▸ Problem statement: A verbatim copy of every entry is required.

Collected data
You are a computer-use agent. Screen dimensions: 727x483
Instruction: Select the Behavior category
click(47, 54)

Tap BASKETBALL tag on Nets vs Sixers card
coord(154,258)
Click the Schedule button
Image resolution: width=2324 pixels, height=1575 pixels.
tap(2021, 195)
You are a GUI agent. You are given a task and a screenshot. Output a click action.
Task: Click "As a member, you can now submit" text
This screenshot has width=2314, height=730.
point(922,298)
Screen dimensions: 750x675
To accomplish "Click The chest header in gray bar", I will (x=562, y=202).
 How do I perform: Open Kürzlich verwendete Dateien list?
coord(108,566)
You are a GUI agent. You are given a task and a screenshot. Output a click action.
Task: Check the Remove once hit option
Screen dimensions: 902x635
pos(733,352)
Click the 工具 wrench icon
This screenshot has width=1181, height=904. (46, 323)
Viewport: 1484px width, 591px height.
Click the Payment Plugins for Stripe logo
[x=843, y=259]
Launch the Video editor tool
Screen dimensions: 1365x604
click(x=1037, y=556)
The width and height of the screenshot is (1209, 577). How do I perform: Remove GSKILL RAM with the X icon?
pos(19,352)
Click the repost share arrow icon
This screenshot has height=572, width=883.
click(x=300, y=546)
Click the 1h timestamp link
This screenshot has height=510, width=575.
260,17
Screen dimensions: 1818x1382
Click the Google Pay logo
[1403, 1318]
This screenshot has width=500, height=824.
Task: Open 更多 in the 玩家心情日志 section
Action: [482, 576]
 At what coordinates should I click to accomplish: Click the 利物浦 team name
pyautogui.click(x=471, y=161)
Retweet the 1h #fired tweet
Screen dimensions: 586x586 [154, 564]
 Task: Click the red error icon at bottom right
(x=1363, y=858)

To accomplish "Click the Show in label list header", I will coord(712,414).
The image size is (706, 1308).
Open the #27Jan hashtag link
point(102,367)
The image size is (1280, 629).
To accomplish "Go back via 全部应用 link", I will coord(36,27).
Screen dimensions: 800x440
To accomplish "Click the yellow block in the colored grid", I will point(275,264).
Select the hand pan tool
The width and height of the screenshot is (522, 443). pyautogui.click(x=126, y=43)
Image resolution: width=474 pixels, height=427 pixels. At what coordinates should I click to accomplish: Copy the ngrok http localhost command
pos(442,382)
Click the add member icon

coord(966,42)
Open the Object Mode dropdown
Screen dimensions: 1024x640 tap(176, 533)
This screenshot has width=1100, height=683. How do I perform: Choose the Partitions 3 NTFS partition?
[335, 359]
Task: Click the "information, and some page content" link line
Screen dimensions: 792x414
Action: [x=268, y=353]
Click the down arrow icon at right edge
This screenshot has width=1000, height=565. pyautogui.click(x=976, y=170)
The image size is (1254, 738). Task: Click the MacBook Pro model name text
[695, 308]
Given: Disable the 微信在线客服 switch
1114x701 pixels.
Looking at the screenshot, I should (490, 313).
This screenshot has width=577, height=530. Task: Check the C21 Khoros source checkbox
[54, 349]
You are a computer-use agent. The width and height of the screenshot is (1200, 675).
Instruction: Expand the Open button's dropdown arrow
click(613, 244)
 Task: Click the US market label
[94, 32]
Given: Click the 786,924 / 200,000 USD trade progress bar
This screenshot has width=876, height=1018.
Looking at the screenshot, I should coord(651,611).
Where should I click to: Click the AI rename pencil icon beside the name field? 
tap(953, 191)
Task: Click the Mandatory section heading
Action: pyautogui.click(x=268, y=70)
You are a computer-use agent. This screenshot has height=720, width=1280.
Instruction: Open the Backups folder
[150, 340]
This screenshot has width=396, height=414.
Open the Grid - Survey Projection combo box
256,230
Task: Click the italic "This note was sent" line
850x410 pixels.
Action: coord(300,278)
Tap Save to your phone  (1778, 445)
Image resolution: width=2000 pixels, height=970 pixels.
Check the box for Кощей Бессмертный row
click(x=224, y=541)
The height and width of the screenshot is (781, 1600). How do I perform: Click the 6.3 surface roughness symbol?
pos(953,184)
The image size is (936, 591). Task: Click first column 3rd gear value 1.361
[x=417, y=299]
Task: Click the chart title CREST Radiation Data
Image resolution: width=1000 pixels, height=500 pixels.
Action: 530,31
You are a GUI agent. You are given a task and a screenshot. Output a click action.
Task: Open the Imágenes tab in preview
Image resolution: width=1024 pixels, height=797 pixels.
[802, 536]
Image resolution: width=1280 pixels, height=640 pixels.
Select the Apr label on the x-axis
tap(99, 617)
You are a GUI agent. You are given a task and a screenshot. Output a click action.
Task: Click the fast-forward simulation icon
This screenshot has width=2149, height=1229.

▸ Exercise result:
You are a computer-use agent. Screen dimensions: 727x483
Instruction: Select the Behavior category
click(47, 54)

Tap BASKETBALL tag on Nets vs Sixers card
coord(154,258)
Click the Schedule button
Image resolution: width=2324 pixels, height=1575 pixels.
tap(2021, 195)
You are a GUI agent. You are given a task and a screenshot. Output a click action.
Task: Click "As a member, you can now submit" text
This screenshot has width=2314, height=730.
point(922,298)
Screen dimensions: 750x675
To accomplish "Click The chest header in gray bar", I will (x=562, y=202).
 How do I perform: Open Kürzlich verwendete Dateien list?
coord(108,566)
You are a GUI agent. You are given a task and a screenshot. Output a click action.
Task: Check the Remove once hit option
Screen dimensions: 902x635
pos(733,352)
Click the 工具 wrench icon
This screenshot has width=1181, height=904. (46, 323)
Viewport: 1484px width, 591px height.
Click the Payment Plugins for Stripe logo
[x=843, y=259]
Launch the Video editor tool
Screen dimensions: 1365x604
click(x=1037, y=556)
The width and height of the screenshot is (1209, 577). How do I perform: Remove GSKILL RAM with the X icon?
pos(19,352)
Click the repost share arrow icon
This screenshot has height=572, width=883.
click(x=300, y=546)
Click the 1h timestamp link
This screenshot has height=510, width=575.
260,17
Screen dimensions: 1818x1382
Click the Google Pay logo
[1403, 1318]
This screenshot has width=500, height=824.
Task: Open 更多 in the 玩家心情日志 section
Action: [482, 576]
 At what coordinates should I click to accomplish: Click the 利物浦 team name
pyautogui.click(x=471, y=161)
Retweet the 1h #fired tweet
Screen dimensions: 586x586 [154, 564]
 Task: Click the red error icon at bottom right
(x=1363, y=858)

To accomplish "Click the Show in label list header", I will coord(712,414).
The image size is (706, 1308).
Open the #27Jan hashtag link
point(102,367)
The image size is (1280, 629).
To accomplish "Go back via 全部应用 link", I will coord(36,27).
Screen dimensions: 800x440
To accomplish "Click the yellow block in the colored grid", I will point(275,264).
Select the hand pan tool
The width and height of the screenshot is (522, 443). pyautogui.click(x=126, y=43)
Image resolution: width=474 pixels, height=427 pixels. At what coordinates should I click to accomplish: Copy the ngrok http localhost command
pos(442,382)
Click the add member icon

coord(966,42)
Open the Object Mode dropdown
Screen dimensions: 1024x640 tap(176, 533)
This screenshot has width=1100, height=683. How do I perform: Choose the Partitions 3 NTFS partition?
[335, 359]
Task: Click the "information, and some page content" link line
Screen dimensions: 792x414
Action: [x=268, y=353]
Click the down arrow icon at right edge
This screenshot has width=1000, height=565. pyautogui.click(x=976, y=170)
The image size is (1254, 738). Task: Click the MacBook Pro model name text
[695, 308]
Given: Disable the 微信在线客服 switch
1114x701 pixels.
Looking at the screenshot, I should (490, 313).
This screenshot has width=577, height=530. Task: Check the C21 Khoros source checkbox
[54, 349]
You are a computer-use agent. The width and height of the screenshot is (1200, 675).
Instruction: Expand the Open button's dropdown arrow
click(613, 244)
 Task: Click the US market label
[94, 32]
Given: Click the 786,924 / 200,000 USD trade progress bar
This screenshot has width=876, height=1018.
Looking at the screenshot, I should coord(651,611).
Where should I click to: Click the AI rename pencil icon beside the name field? 
tap(953, 191)
Task: Click the Mandatory section heading
Action: pyautogui.click(x=268, y=70)
You are a computer-use agent. This screenshot has height=720, width=1280.
Instruction: Open the Backups folder
[150, 340]
This screenshot has width=396, height=414.
Open the Grid - Survey Projection combo box
256,230
Task: Click the italic "This note was sent" line
850x410 pixels.
Action: coord(300,278)
Tap Save to your phone  (1778, 445)
Image resolution: width=2000 pixels, height=970 pixels.
Check the box for Кощей Бессмертный row
click(x=224, y=541)
The height and width of the screenshot is (781, 1600). How do I perform: Click the 6.3 surface roughness symbol?
pos(953,184)
The image size is (936, 591). Task: Click first column 3rd gear value 1.361
[x=417, y=299]
Task: Click the chart title CREST Radiation Data
Image resolution: width=1000 pixels, height=500 pixels.
Action: 530,31
You are a GUI agent. You are given a task and a screenshot. Output a click action.
Task: Open the Imágenes tab in preview
Image resolution: width=1024 pixels, height=797 pixels.
[802, 536]
Image resolution: width=1280 pixels, height=640 pixels.
Select the Apr label on the x-axis
tap(99, 617)
You are a GUI agent. You are given a task and a screenshot. Output a click action.
Task: Click the fast-forward simulation icon
This screenshot has width=2149, height=1229.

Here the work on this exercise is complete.